Lithuania arose from the ruins of war, but not the Lithuania envisioned in the treaty signed on July 12, 1920 in Moscow. Soviet Russia does not observe its own treaties: 20,000 square kilometers were separated from Lithuania and given to Byelorussia and Poland. 40,000 Lithuanians, who had their own Lithuanian schools while under Polish occupation, are dead as far as the Lithuanian nation is concerned. These who attempted to fight for the right to an education in Lithuanian, experienced the heavy hand of Minsk.
Vilnius
On May 21, 1975, Vytautas Kabelis, the principal of the Balys Dvarionas Children's Music School of Vilnius and Jonas Urba, the party secretary at the school, summoned the music teacher (Miss) Aldona Kezytė, who teaches the required piano class to the students in the Choral Department and ordered her to prepare a statement, that showed voluntarily resigning her position as a teacher.
The principal stated that he had no complaint about teacher Aldona Kezytė's work, but he had been instructed to discharge her since she was too religious.
A few days later Miss Kezytė prepared the statement and was forced to leave her position. She had spent about 25 years at the school and was cited by the administration several times for her good work. Several times she had even received commendations from the government for her work.

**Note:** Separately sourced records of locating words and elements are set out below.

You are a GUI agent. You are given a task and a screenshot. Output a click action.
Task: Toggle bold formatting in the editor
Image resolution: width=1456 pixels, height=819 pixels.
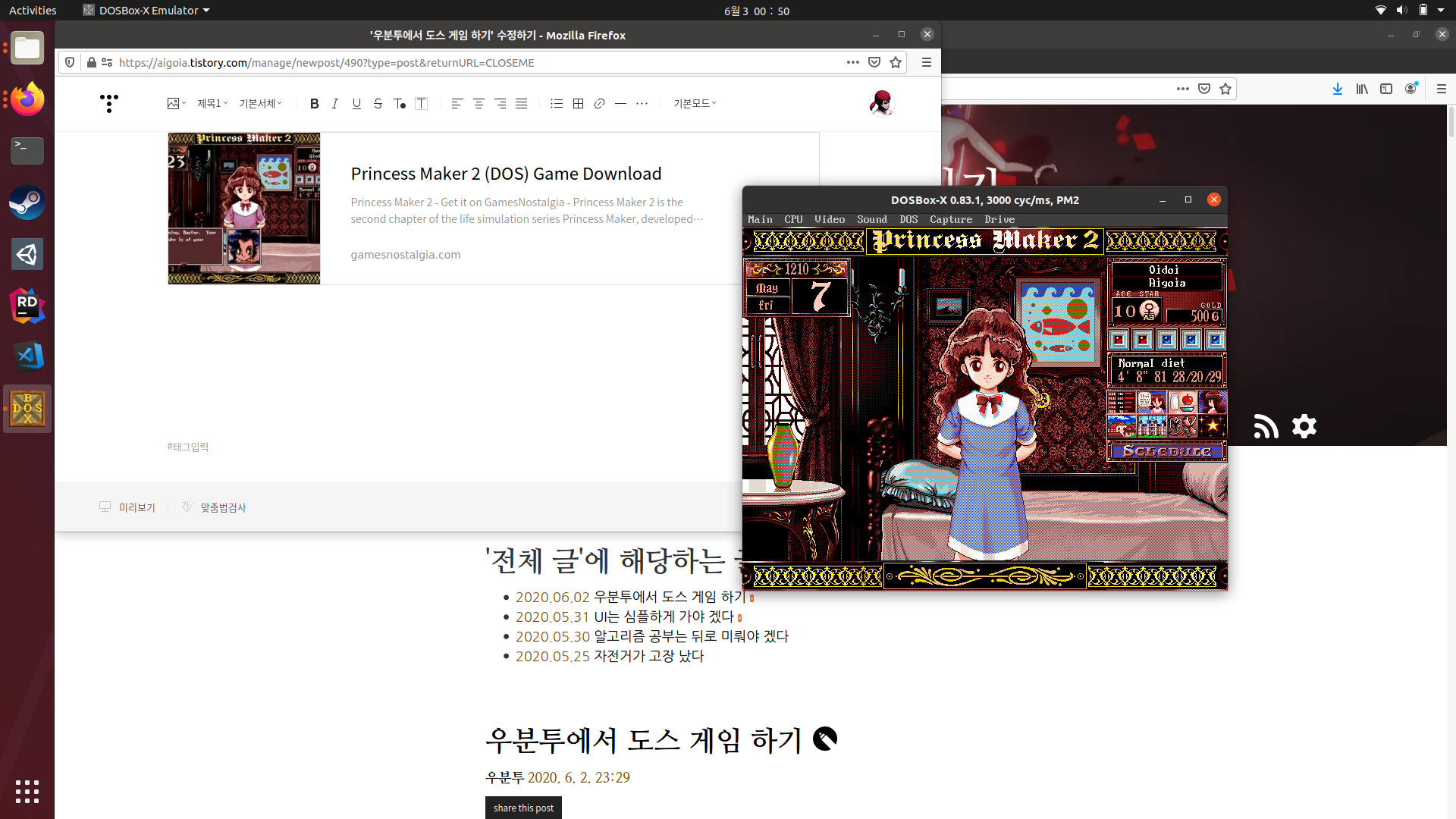[x=314, y=104]
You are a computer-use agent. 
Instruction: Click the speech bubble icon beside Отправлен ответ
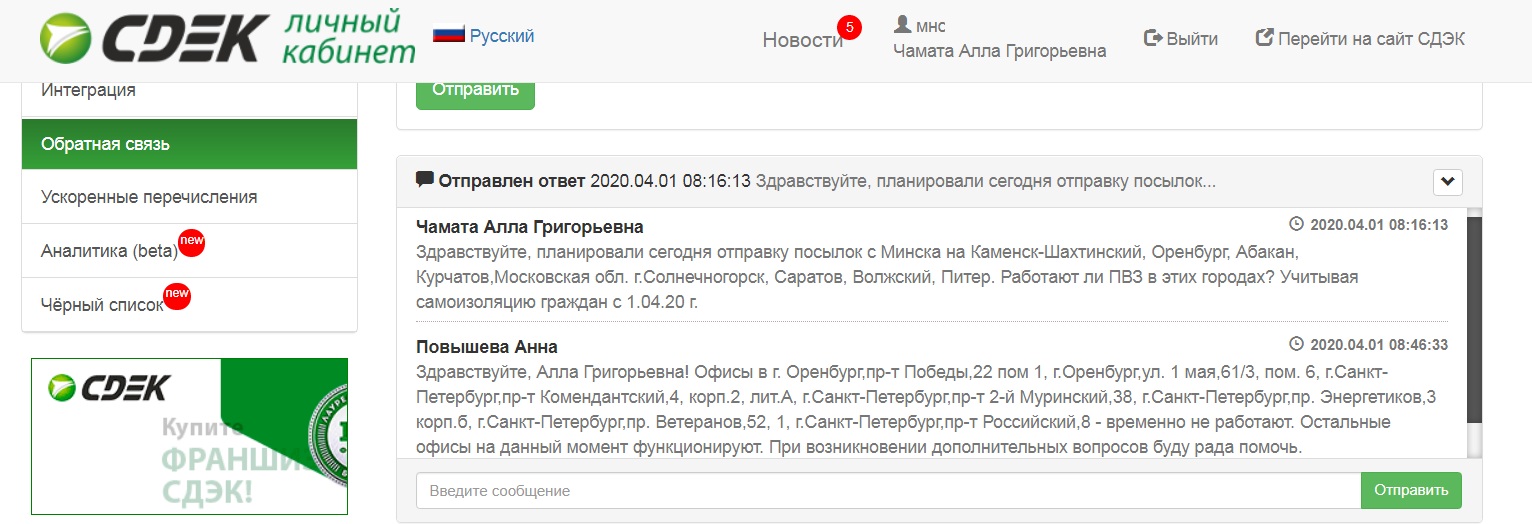point(425,180)
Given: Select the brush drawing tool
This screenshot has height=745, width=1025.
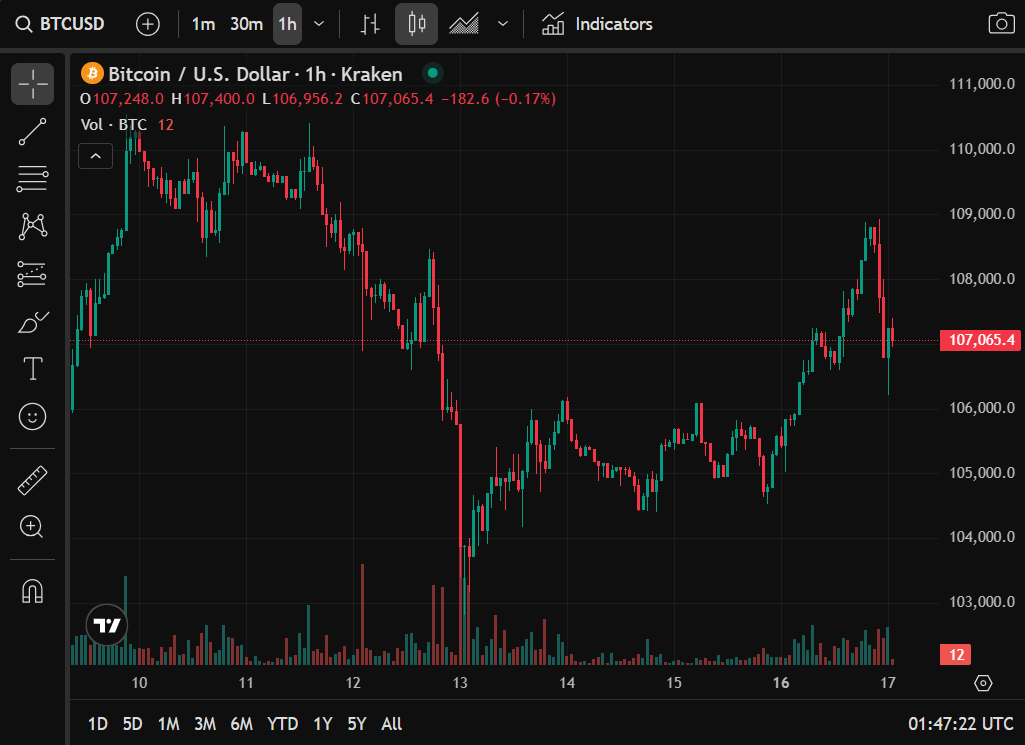Looking at the screenshot, I should point(33,322).
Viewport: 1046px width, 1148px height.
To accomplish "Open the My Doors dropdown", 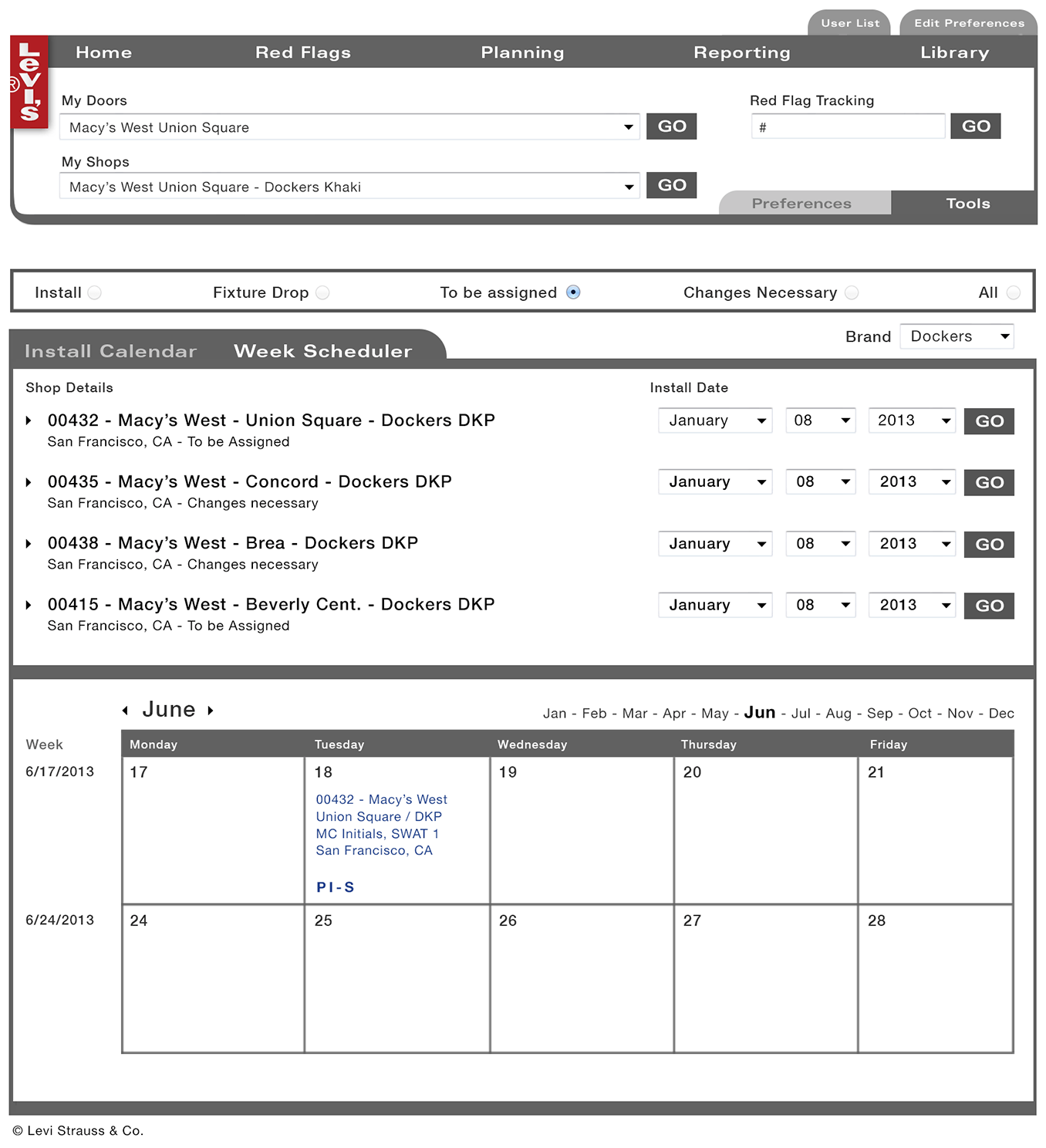I will coord(349,127).
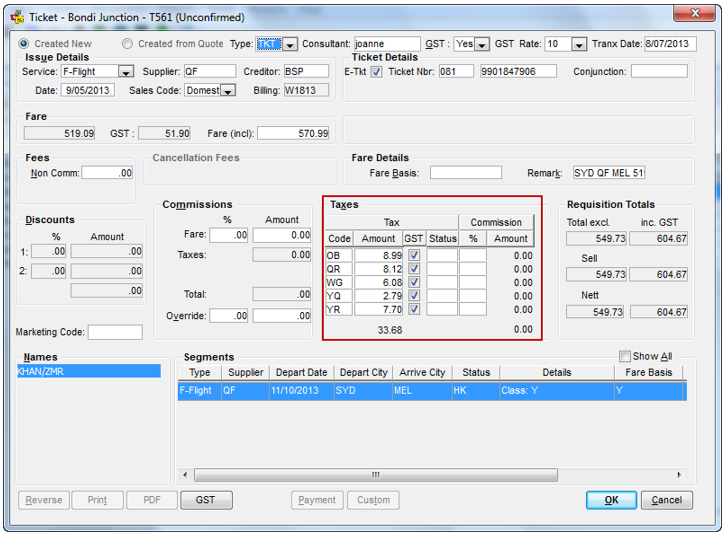Click the Marketing Code input field
This screenshot has height=535, width=724.
tap(115, 332)
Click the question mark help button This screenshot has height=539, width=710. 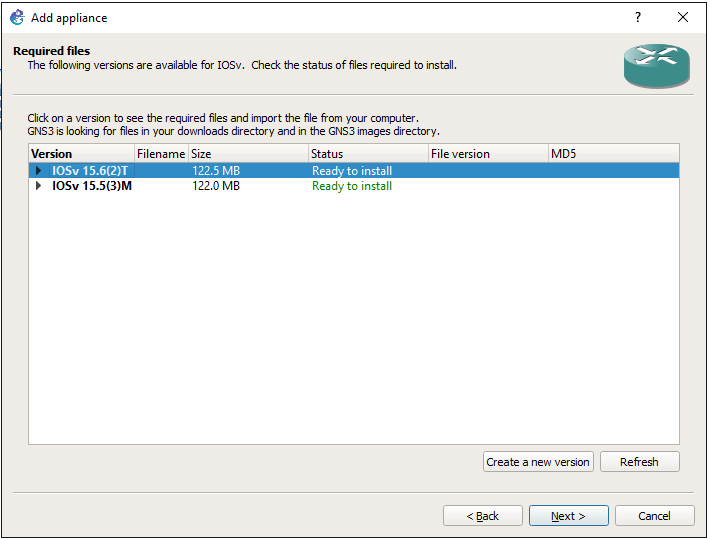tap(638, 17)
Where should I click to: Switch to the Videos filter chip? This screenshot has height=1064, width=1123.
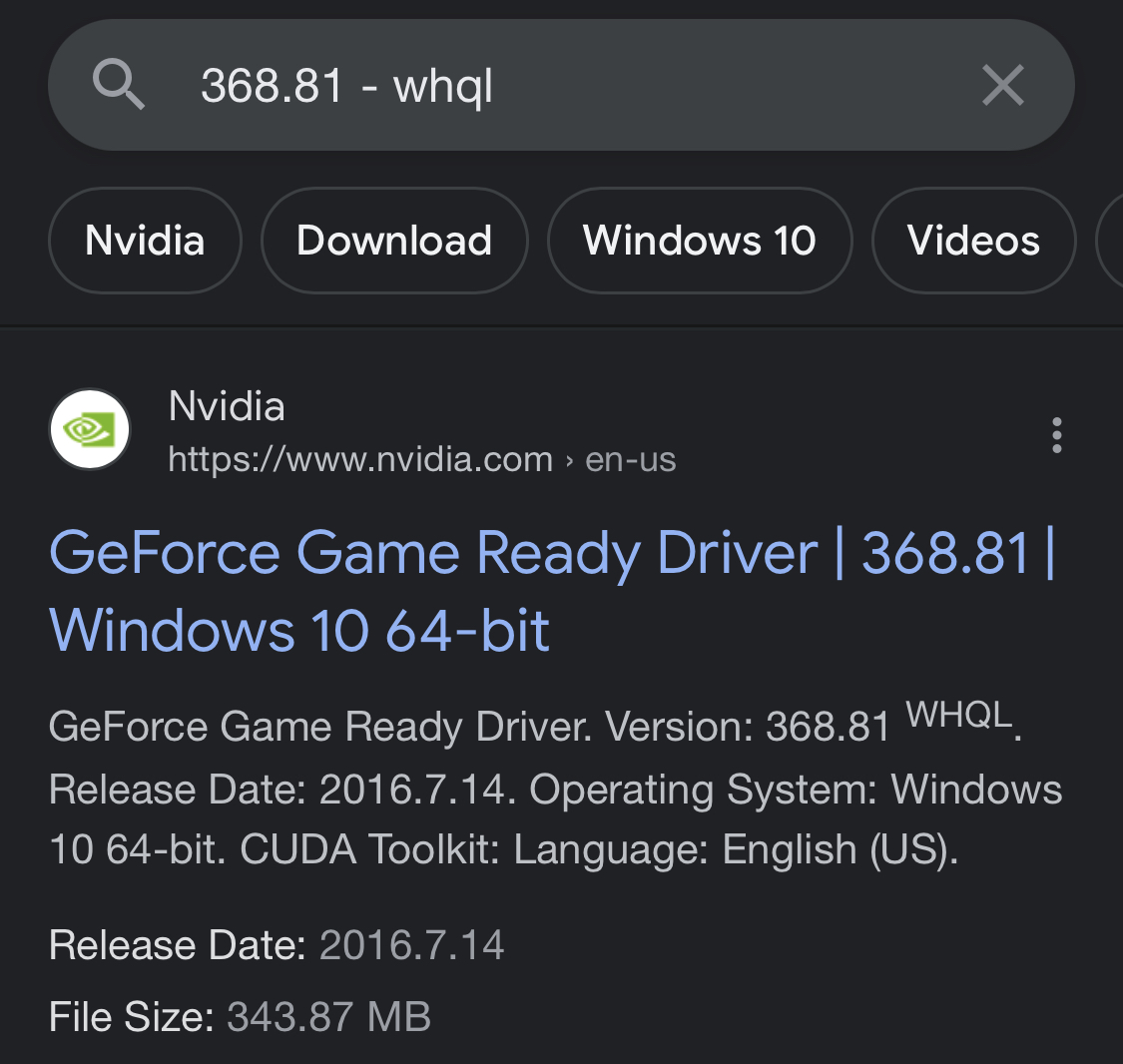(973, 241)
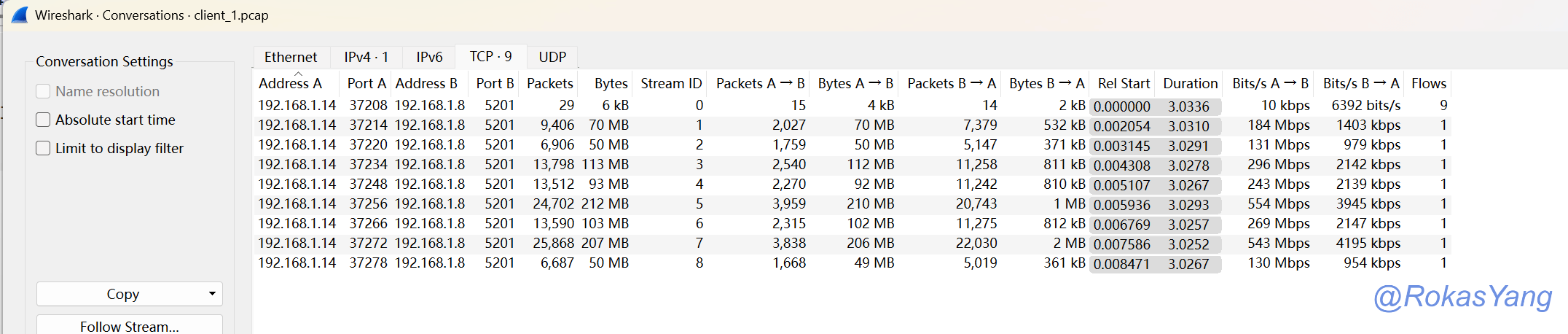This screenshot has height=334, width=1568.
Task: Sort by the Bytes column header
Action: click(x=611, y=83)
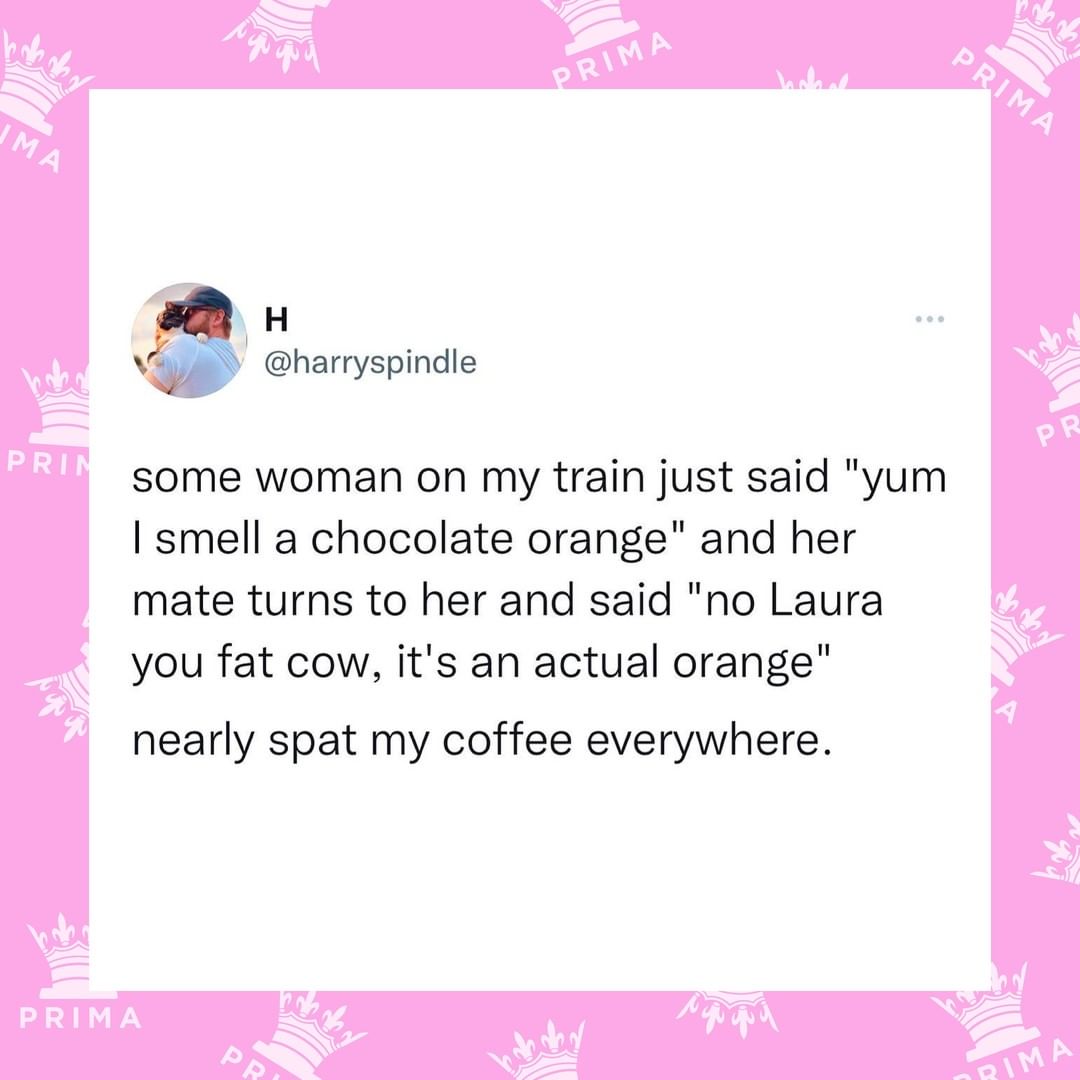
Task: Click the crown icon in the top-left corner
Action: (x=36, y=86)
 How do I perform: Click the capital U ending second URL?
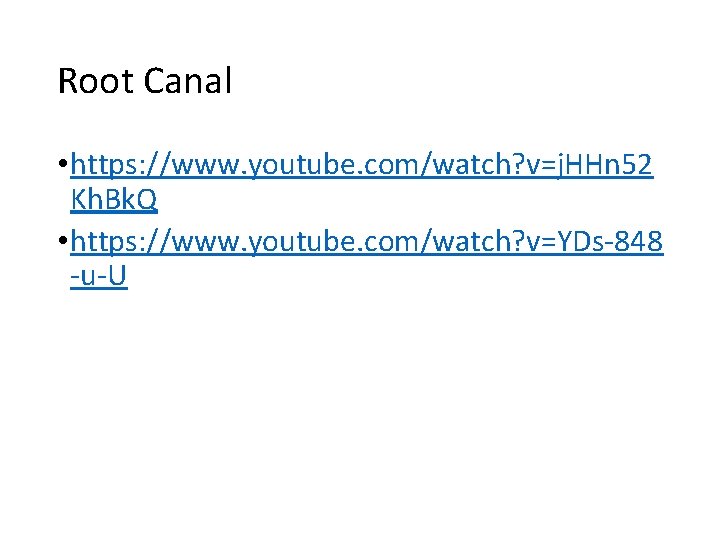point(118,276)
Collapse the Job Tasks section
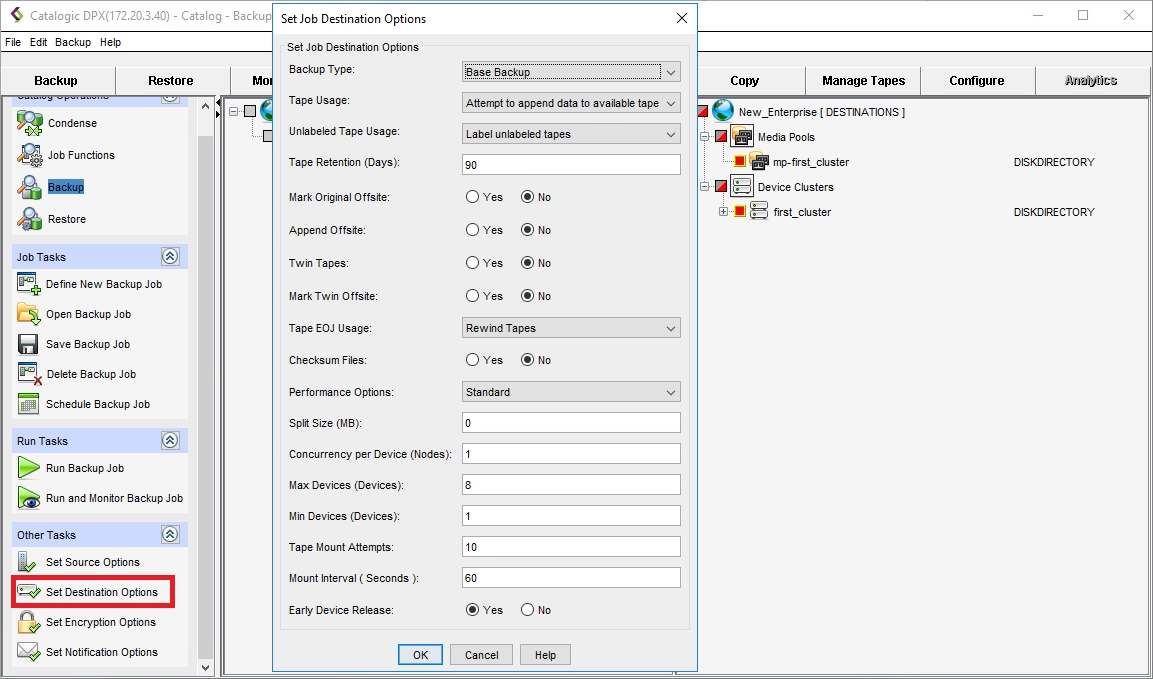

In discharging Miss Kezytė, the administration of the school stated that thereafter she had no right even to set foot inside the school.
Užusaliai
To the Ministry of Education of the Lithuanian SSR
To the editors of Tarybinis Mokytojas
(From) Citizen Irena Smetonienė, daughter of Jonas, a surgeon's assistant, residing in the Village of Svilonėliai, Užusaliai Area, Jonava Rayon
A Statement
On February 14, 1975 there was a class meeting of grade VIII b of the Karmėlava High School. During the course of the meeting, my son began to doubt in "that sweet word — freedom". He began arguing that there is no freedom.
Vilnius
NOT FOR PUBLICATION IN THE PRESS
Order No. 277 of the Minister of Health Vilnius, April 17, 1975
Concerning the closing of the Vilnius children's tuberculosis sanatorium "Vilnelė" and the establishment of the Vilnius municipal skin and venereal disease health center.
"Putting into effect the January 27, 1975, decisions of the Central Committtee of the Communist Party of Lithuania, the Council of Ministers of the Lithuanian SSR on the "additional means for strengthening the struggle against venereal diseases" and the April 3, 1975, order No. 188 of the Council of Ministers of the Lithuanian SSR which seeks to prevent the spread of venereal diseases and to guarantee the hospitalization of the victims of venereal diseases, I order:
An increase in the number of hospital beds provided for in the plan for 1975 (as follows):
Fro the Department of Health of the City of Vil nius—200 beds;
For the Department of Health of the City of Kaunas—100 beds;
For the Department of Health of the City of Šiauliai—45 beds,
with a reduction in the number of beds in the hospitals run by the Ministry of Health on the republic level.
An increase in budgetary appropriations for the operation of agencies where treatment and prevention activities (are carried out):
For the Department of Health of the City of Vilnius— 306,500 rubles, with 30,100 rubles being allocated for salaries.